> Data listing:

▼

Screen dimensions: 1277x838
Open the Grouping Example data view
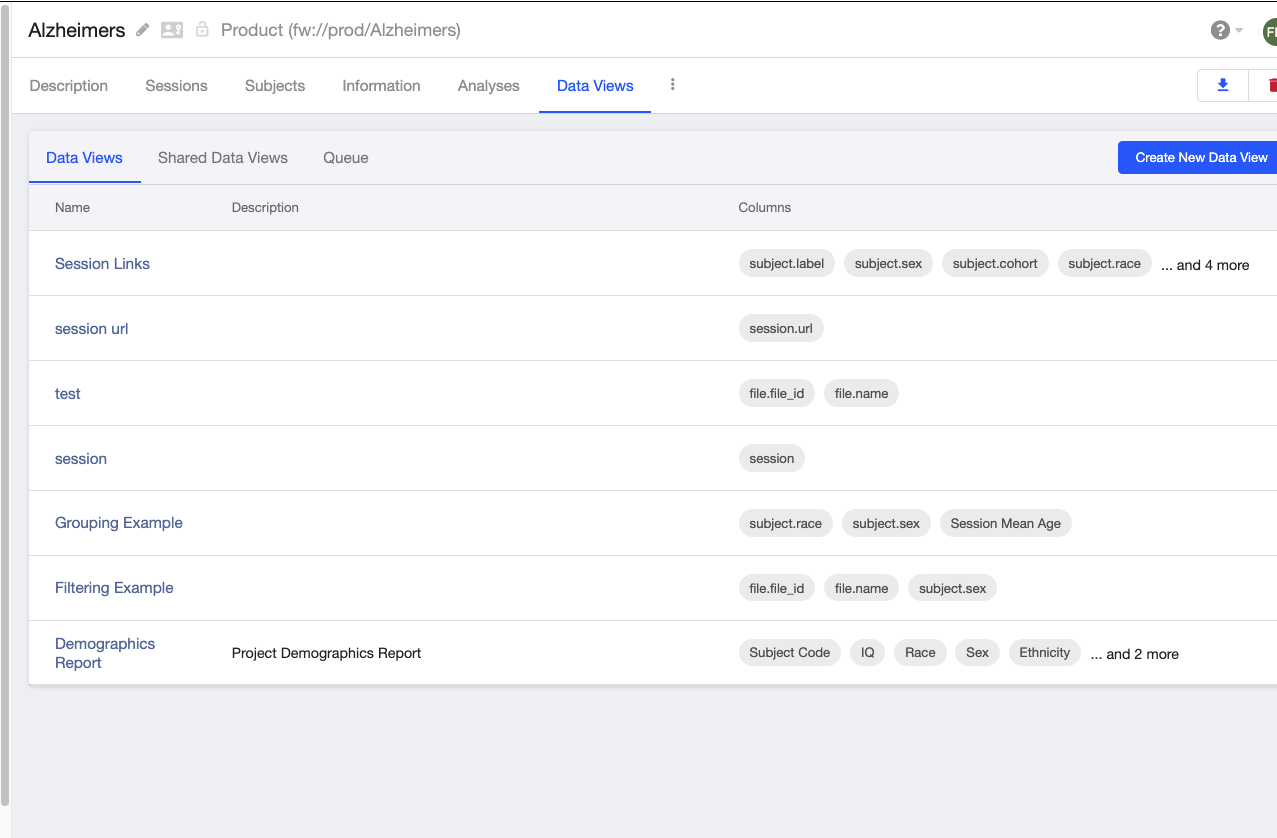(x=118, y=522)
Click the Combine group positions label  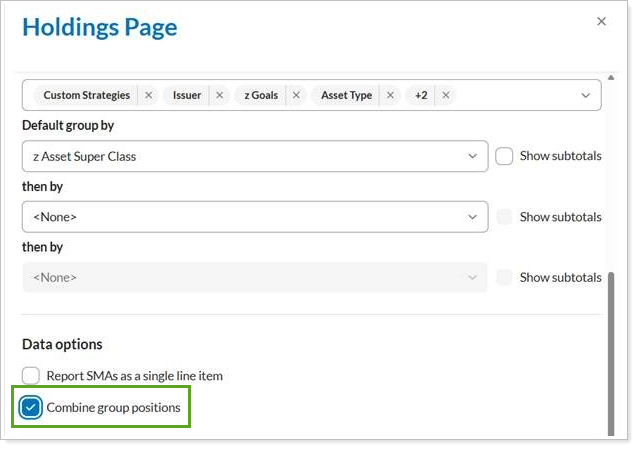click(113, 407)
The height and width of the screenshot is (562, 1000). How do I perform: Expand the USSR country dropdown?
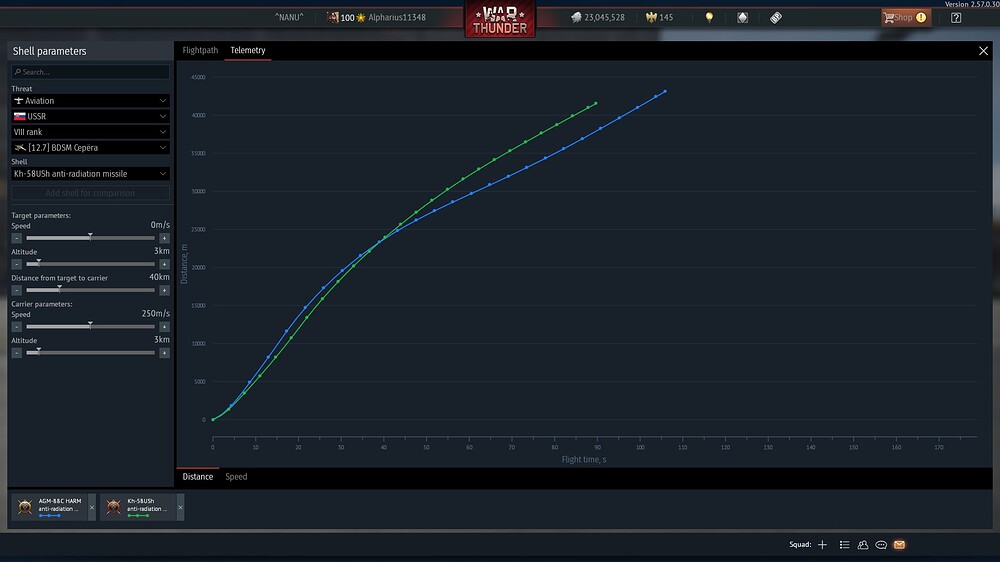point(90,116)
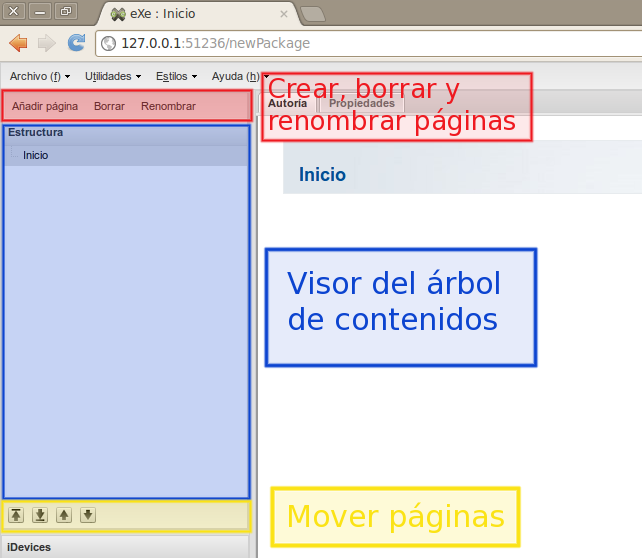Open a new browser tab
The height and width of the screenshot is (558, 642).
(x=312, y=14)
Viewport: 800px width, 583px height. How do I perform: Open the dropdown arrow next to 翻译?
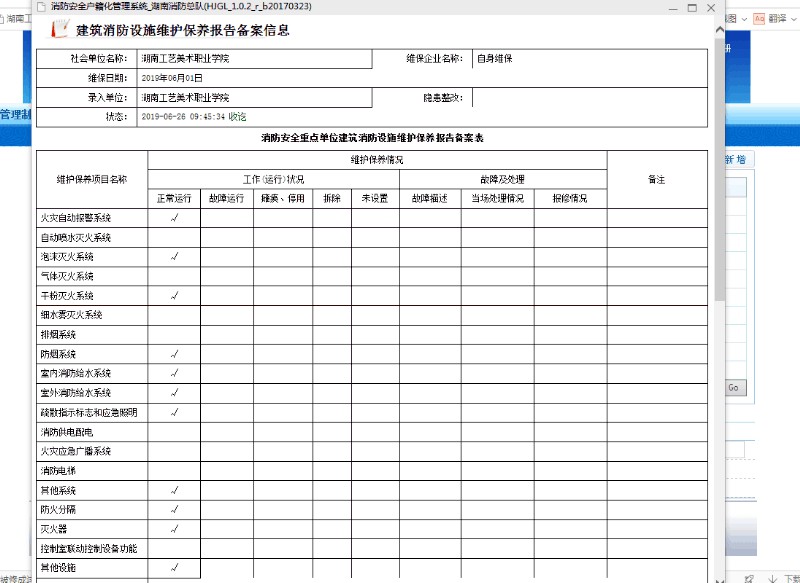(795, 18)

▲

Write out exactly, please, the lines that start at the one containing "The height and width of the screenshot is (562, 1000)." and run through the final line of the entries, both included, leaving pictures out.

> Written solution:
The height and width of the screenshot is (562, 1000). How do I perform: Expand the USSR country dropdown?
point(90,116)
Open a new browser tab
The height and width of the screenshot is (558, 642).
(x=312, y=14)
Viewport: 800px width, 583px height. How do I perform: Open the dropdown arrow next to 翻译?
(795, 18)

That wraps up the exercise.